INSTRUCTIONS TO FOLLOW —
Copy out the records verbatim, starting with the line that contains "agreed (412, 171)" and ending with the line that contains "center [194, 140].", both included.

SOURCE MATERIAL —
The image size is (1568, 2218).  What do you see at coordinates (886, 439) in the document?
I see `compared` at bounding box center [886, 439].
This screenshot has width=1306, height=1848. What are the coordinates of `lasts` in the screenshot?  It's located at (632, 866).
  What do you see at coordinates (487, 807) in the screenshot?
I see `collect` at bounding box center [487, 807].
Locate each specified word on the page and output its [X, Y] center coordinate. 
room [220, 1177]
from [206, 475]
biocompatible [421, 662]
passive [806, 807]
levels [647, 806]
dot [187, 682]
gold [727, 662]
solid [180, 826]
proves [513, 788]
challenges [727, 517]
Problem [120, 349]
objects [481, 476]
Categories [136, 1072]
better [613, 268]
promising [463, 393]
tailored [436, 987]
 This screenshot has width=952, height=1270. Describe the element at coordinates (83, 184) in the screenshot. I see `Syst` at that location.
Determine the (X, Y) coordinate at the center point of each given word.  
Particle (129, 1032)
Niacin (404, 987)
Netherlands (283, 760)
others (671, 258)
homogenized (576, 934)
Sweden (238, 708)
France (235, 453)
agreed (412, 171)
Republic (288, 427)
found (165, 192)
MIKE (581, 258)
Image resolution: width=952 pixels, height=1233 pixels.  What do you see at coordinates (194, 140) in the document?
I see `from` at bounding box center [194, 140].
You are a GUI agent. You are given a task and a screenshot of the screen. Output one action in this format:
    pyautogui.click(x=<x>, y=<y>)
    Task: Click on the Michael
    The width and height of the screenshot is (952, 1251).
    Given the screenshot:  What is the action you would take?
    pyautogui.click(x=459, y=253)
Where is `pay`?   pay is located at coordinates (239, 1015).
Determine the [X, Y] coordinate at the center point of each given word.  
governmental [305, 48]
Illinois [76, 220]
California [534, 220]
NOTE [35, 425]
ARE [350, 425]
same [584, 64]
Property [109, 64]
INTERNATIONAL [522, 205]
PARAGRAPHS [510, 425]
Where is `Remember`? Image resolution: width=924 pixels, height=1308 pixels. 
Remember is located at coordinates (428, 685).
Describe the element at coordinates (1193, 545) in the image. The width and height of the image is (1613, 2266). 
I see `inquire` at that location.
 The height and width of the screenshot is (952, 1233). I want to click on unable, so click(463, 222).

SOLUTION TO THIS TASK —
agreed (412, 171)
Republic (288, 427)
found (165, 192)
MIKE (581, 258)
Image resolution: width=952 pixels, height=1233 pixels.  What do you see at coordinates (194, 140) in the document?
I see `from` at bounding box center [194, 140].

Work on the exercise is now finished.